Last month I signed the papers that will officially end my time in Japan. I didn’t make any pro-con lists, and I didn’t really consult anyone about the decision. This was something I knew in my gut was right, and have known for some time.
I still love being in Japan, though I’m the first to admit that living here sometimes drives me up a wall. For all of the awkward misunderstandings, cravings for food I can’t find, and impatience in the face of extreme rule-following, this experience has been more than I ever could have wanted, and nothing like I expected.
Over the past year and a half I have seen amazing natural beauty, met people whose kindness and generosity exceeded all logical bounds, and had some truly amazing food. I was pushed to grow as a person and an educator, though I was also forced to admit that teaching is not really for me. I became more comfortable being alone, and less ashamed of wanting company when I’m lonely. And I’ve also cultivated a thirst for knowledge of the world that I know will serve me well no matter where I end up.
For these things and so many more I will always be grateful to Japan, to the JET Programme, to the people I have met, and to the support of everyone back home who never demanded I return (though it was certainly hinted at). And yet, it is time to go.
Many of you may have noticed that my writing has become… well, infrequent would be a kind way of putting it. In the past year I wrote less in general, but a bit more about politics and my feelings on the state of the world. This has been a gradual process, but it hit me a while back that I was taking less joy in writing about my travels than I had in the past. My trips to Taiwan and Ibusuki seemed inconsequential in the face of the massive changes taking place on the world stage. I know this blog is mostly a trip diary, a vehicle for fun photos to send home, but for the past few months I couldn’t find many reasons to write. I was angry, I was scared, and I was losing interest in travel in general.
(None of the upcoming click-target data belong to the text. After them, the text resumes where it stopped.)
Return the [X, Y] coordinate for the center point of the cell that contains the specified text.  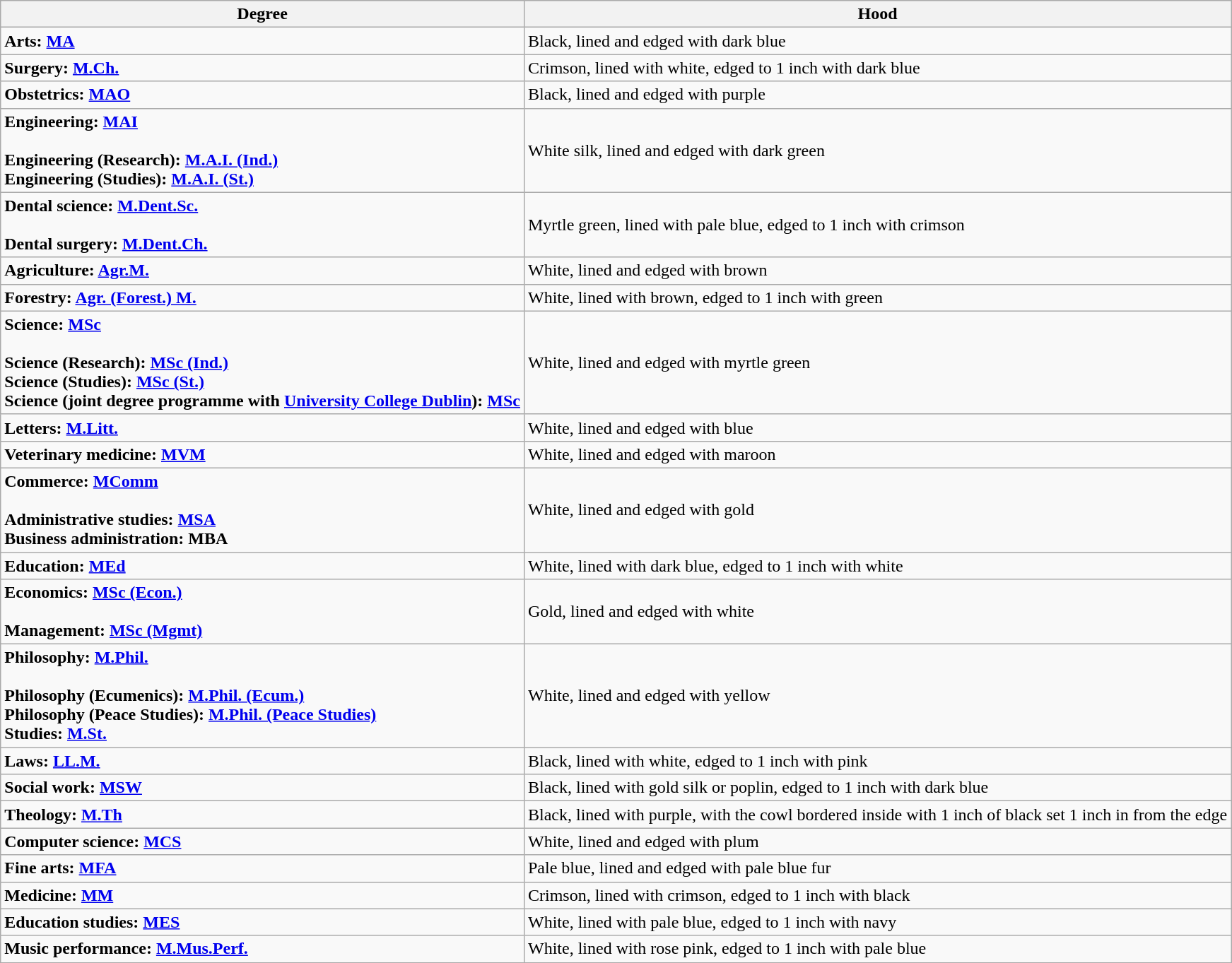
Education studies: MES [263, 922]
Commerce: MCommAdministrative studies: MSA Business administration: MBA [263, 510]
White, lined and edged with brown [877, 271]
Black, lined with purple, with the cowl bordered inside with 1 inch of black set 1 inch in from the edge [877, 815]
White, lined with rose pink, edged to 1 inch with pale blue [877, 949]
Fine arts: MFA [263, 869]
Theology: M.Th [263, 815]
Letters: M.Litt. [263, 428]
Gold, lined and edged with white [877, 612]
Social work: MSW [263, 788]
Veterinary medicine: MVM [263, 454]
Pale blue, lined and edged with pale blue fur [877, 869]
Dental science: M.Dent.Sc.Dental surgery: M.Dent.Ch. [263, 225]
White, lined and edged with yellow [877, 696]
White silk, lined and edged with dark green [877, 150]
Laws: LL.M. [263, 761]
White, lined with brown, edged to 1 inch with green [877, 298]
Obstetrics: MAO [263, 95]
Forestry: Agr. (Forest.) M. [263, 298]
Black, lined and edged with dark blue [877, 41]
Agriculture: Agr.M. [263, 271]
Education: MEd [263, 566]
Hood [877, 14]
Medicine: MM [263, 896]
Science: MScScience (Research): MSc (Ind.) Science (Studies): MSc (St.) Science (joint degree programme with University College Dublin): MSc [263, 363]
White, lined and edged with plum [877, 842]
White, lined and edged with maroon [877, 454]
Crimson, lined with white, edged to 1 inch with dark blue [877, 68]
White, lined with pale blue, edged to 1 inch with navy [877, 922]
White, lined with dark blue, edged to 1 inch with white [877, 566]
Black, lined with white, edged to 1 inch with pink [877, 761]
White, lined and edged with myrtle green [877, 363]
White, lined and edged with gold [877, 510]
Music performance: M.Mus.Perf. [263, 949]
Engineering: MAI Engineering (Research): M.A.I. (Ind.) Engineering (Studies): M.A.I. (St.) [263, 150]
Computer science: MCS [263, 842]
Philosophy: M.Phil.Philosophy (Ecumenics): M.Phil. (Ecum.) Philosophy (Peace Studies): M.Phil. (Peace Studies) Studies: M.St. [263, 696]
Surgery: M.Ch. [263, 68]
Crimson, lined with crimson, edged to 1 inch with black [877, 896]
Black, lined with gold silk or poplin, edged to 1 inch with dark blue [877, 788]
Arts: MA [263, 41]
Myrtle green, lined with pale blue, edged to 1 inch with crimson [877, 225]
Degree [263, 14]
White, lined and edged with blue [877, 428]
Black, lined and edged with purple [877, 95]
Economics: MSc (Econ.)Management: MSc (Mgmt) [263, 612]
Return the [x, y] coordinate for the center point of the cell that contains the specified text.  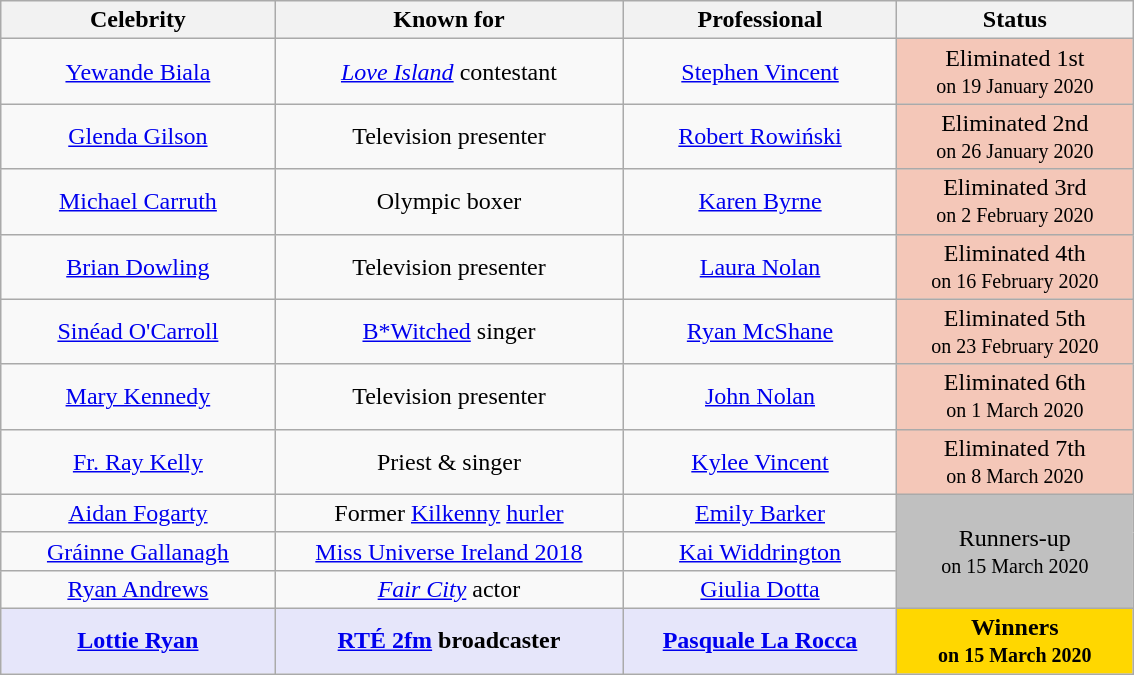
Michael Carruth [138, 202]
Love Island contestant [450, 72]
Professional [760, 20]
Yewande Biala [138, 72]
Eliminated 4th on 16 February 2020 [1015, 266]
Eliminated 3rd on 2 February 2020 [1015, 202]
Mary Kennedy [138, 396]
Eliminated 6th on 1 March 2020 [1015, 396]
Priest & singer [450, 462]
Gráinne Gallanagh [138, 551]
RTÉ 2fm broadcaster [450, 640]
Laura Nolan [760, 266]
Celebrity [138, 20]
Lottie Ryan [138, 640]
Brian Dowling [138, 266]
John Nolan [760, 396]
Aidan Fogarty [138, 513]
Sinéad O'Carroll [138, 332]
Eliminated 1st on 19 January 2020 [1015, 72]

I knew I had to make a change. So I have decided to leave Japan not because I am done with this country, but because I feel that there is work that must be done elsewhere. If I don’t get off my butt and do it now, I know I will grow to resent the life I have built here. The world is changing, and so must I. I’m tired of reading about what’s happening in the world and feeling like I’m unable to contribute. It’s time to come home and figure out what comes next.
The decision not to stay in Japan may have been a clear one, but that does not mean it was easy. I waited until the last possible day, after I’d come back from a holiday trip home to the states. My school showered me in praise, gave me an excellent performance review, and many of my friends had already decided to stay. So when I told the vice principal of my decision, it was with a heavy heart. I signed the papers and it seemed ridiculous that such a major decision could be reduced to a speedy signature. I had felt confident of my choice until the moment my pen hit the paper, and when I was done I felt a wave of sadness. There’s so much I could still do here, so many people I want to spend more time with. I was close to tears talking with one of my favorite coworkers about how fast the next few months will fly by. It will not be easy, leaving Miyakonojo and Japan, but I still know it’s right.
And so, with the end in sight, I’ve resolved to make the most of my time in Japan. A deadline has once again boosted my enthusiasm for travel and made me feel better about writing. The weight of this choice has been lifted, and I feel free to focus on other things. So I’ll be posting more about my travels in the next few months, though I’m likely going to stay away from political writing, at least on this site. I’ve got a few travel plans in the works, and most of my free time these days is spent figuring out my post-JET travel plans. Just because I’m coming home doesn’t mean I’m taking the most direct route!